Puis vint le temps des montagnes…"Raider II"…vingt-trois minutes. Nous n’avions pas entendu ça depuis "Anesthetize", et la direction prise ici est bien différente. Une partition d’orgue nous plonge dès les premiers instants dans une ambiance solennelle, lourde, pleine de reproche et de religiosité…proche du sacré…Steven se fait tout aussi obscur que sur les précédents morceaux de ce second volet, au bord du gouffre, susurrant, soufflant ses mots, sifflotant des tessitures de voix désespérément faibles, proche de la fin…un premier riff, très prog dans l’âme se fait entendre, ponctué par des chœurs angéliques et une intonation de voix plus tranchante, plus belliqueuse et négative. Les guitares ne sont que des pulsations monolithiques et sombres, les claviers abreuvent l’atmosphère de multiples éléments paradoxaux selon notre volonté d’écoute (que ce soit les éléments drone ou saturés, ou à l’inverse les carillons ou les sonorités de flute plus doucereux) et le chant évolue comme évolue la vie d’un homme, d’une situation. On retiendra également un riff à l’orée des huit minutes bien plus tortueux et brut que le reste, conférant une sensation de violence et de complexité pendant quelques fugaces instants avant de plonger dans un univers presque ambiant pendant de longues et suffocantes minutes, avant de redevenir plus typique (bien grand mot) d’un morceau progressif, avec un final digne des films d’horreur ou d’ambiance de très haute volée.

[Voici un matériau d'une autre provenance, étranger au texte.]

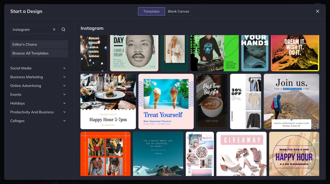Close the Start a Design dialog
330x184 pixels.
click(317, 11)
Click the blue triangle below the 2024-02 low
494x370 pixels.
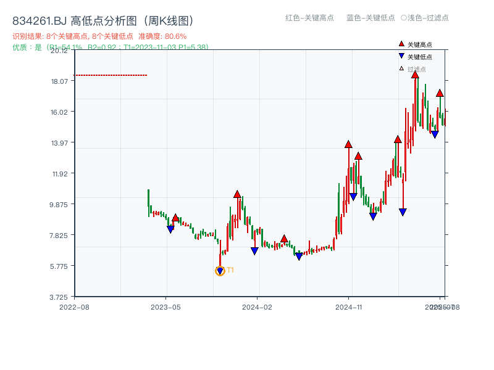click(254, 250)
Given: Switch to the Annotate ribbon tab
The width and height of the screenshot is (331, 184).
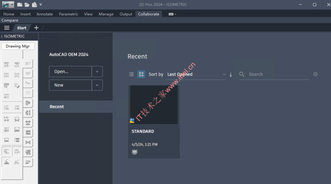Looking at the screenshot, I should 45,14.
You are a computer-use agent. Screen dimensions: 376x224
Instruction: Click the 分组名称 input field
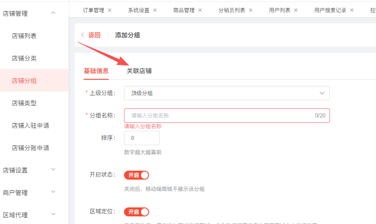click(x=219, y=116)
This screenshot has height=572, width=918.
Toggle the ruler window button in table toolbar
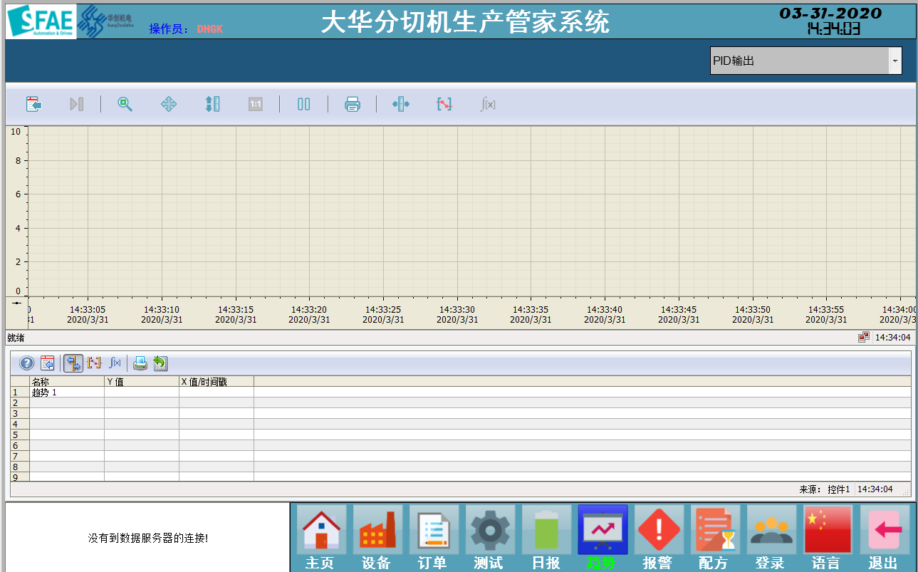point(73,363)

« Pour moi, un album ne devrait pas dépasser 45 minutes. C’est pourquoi je déconseille fortement quelqu’un ne me connaissant pas d’apprendre à me connaître avec "Grace for Drowning" ».
Voici les mots de Steven Wilson récemment accordé à propos de son nouveau monstre…et de l’accessibilité, il en est clairement dépourvu. Complexe, fouillé, très dense et long, sombre et partagé entre mélodies à la sublime pureté et son absence totale, "Grace for Drowning" est une œuvre complète et avant-gardiste qui a besoin de temps pour se faire comprendre et accepter. Et si nous pourrons reprocher une certaine simplicité de composition lors du premier disque, parsemé de formules déjà utilisées par le britannique, nous ne pourrons que nous baisser bien bas face à la relative perfection du second disque. En étant moins marquant qu’"Insurgentes", ce second opus est pourtant plus accompli et personnel…un dyptique important qui, si ce n’est déjà fait, marquera un tournant dans son œuvre. Gageons que l’avenir, s’écrira également teinté d’opacité…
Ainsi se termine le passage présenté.